Going Against the Stream

Spotify offers low payouts to artists despite record-breaking revenue

Music is an art form that’s universally beloved and connects people all across the world. It is important in numerous cultures and offers a form of self expression and has been around forever and continues to evolve.

Thanks to streaming services, music has become more accessible than ever. People can listen to thousands of songs and different artists without having to buy a digital or physical copy of albums and songs. Spotify is currently the most popular music streaming service in the world. In 2023, more than 574 million people used the service. 

However, the streaming service can also be harmful and demotivating to the artists themselves with its payment methods. Spotify has been under fire for paying artists low amounts of money. Spotify does not directly pay artists per stream, rather utilizing a stream share basis to distribute royalties that are collected from ads and Spotify Premium subscription fees instead. This means Spotify pays the rights holders–often the record labels or distributors–who then divide the money into recording and publishing royalties and pay the artists depending on the contracts they have. This method has caused artists to make from as little as $0.0033 to $0.0054 per stream, meaning that in order to make the salary of a full time worker making $15 per hour, an artist would need over 800,000 monthly streams.

Spotify’s low pay can be discouraging to smaller artists, as the costs and work put into producing music can easily be more than the reward. DistroKid is a digital music distribution service that allows independent artists to distribute their music to streaming services like Spotify with a $20 annual fee. Although distributors like DistroKid return all earnings to the artists, with Spotify’s current method of payment and average pay per stream, it can be difficult for small artists to even cover the costs of distributing their music. Along with having to pay for the costs of developing and distributing their music, artists already put hours into creating and crafting their music. However, when the revenue generated from major streaming services like Spotify is not covering the costs to even produce music, smaller artists may become demotivated too much to continue creating music as it may become an unfeasible career.

Although Spotify’s payment of artists mainly affects smaller artists, larger artists have called for action as well. All the way back in 2014, Taylor Swift removed all of her music from the service aside from one song in hopes of supporting smaller artists. Swift believed Spotify did not fairly compensate artists for their work, arguing that artists and their labels should decide their price point in an op-ed with the Wall Street Journal. Swift did not put her music onto the streaming service until three years later in 2017. Similarly, other artists, including musicians like JayZ and Thom Yorke, have removed their music from the service in the past, only to add it back later. Although Swift called for change in 2014, Spotify’s pay of artists continues to be low, having decreased over the years. In 2014, the average pay rate was $0.00521 and dropped to $0.00397 in 2017.

Despite being under scrutiny for their pay for so long, Spotify remains to be the most popular global streaming service. In 2023, Spotify made $13.64 billion in revenue, a 12% increase from the previous fiscal year.

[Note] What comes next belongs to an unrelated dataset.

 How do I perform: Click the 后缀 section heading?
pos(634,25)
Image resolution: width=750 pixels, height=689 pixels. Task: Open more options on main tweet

With streaming services seeming to be the future for music, a service as large and influential as Spotify paying artists such a low amount could have detrimental effects on the music industry. Low pay per stream has become the norm with other streaming services such as Apple Music paying roughly $0.008 per stream and the highest paying streaming service, Tidal, paying just over a cent ($0.013) per stream. Low pay per stream will greatly affect small and independent artists, making it difficult for them to start their careers. 

The industry needs to change if they want newer artists to thrive, by providing enough pay per stream so that they can afford to produce what they love. Streaming services need to find the balance between making music accessible and providing artists with proper compensation for their work. In this day and age of streaming, it’s more important than ever to support artists and call for change in the streaming service industry so that the art of music does not lose its value.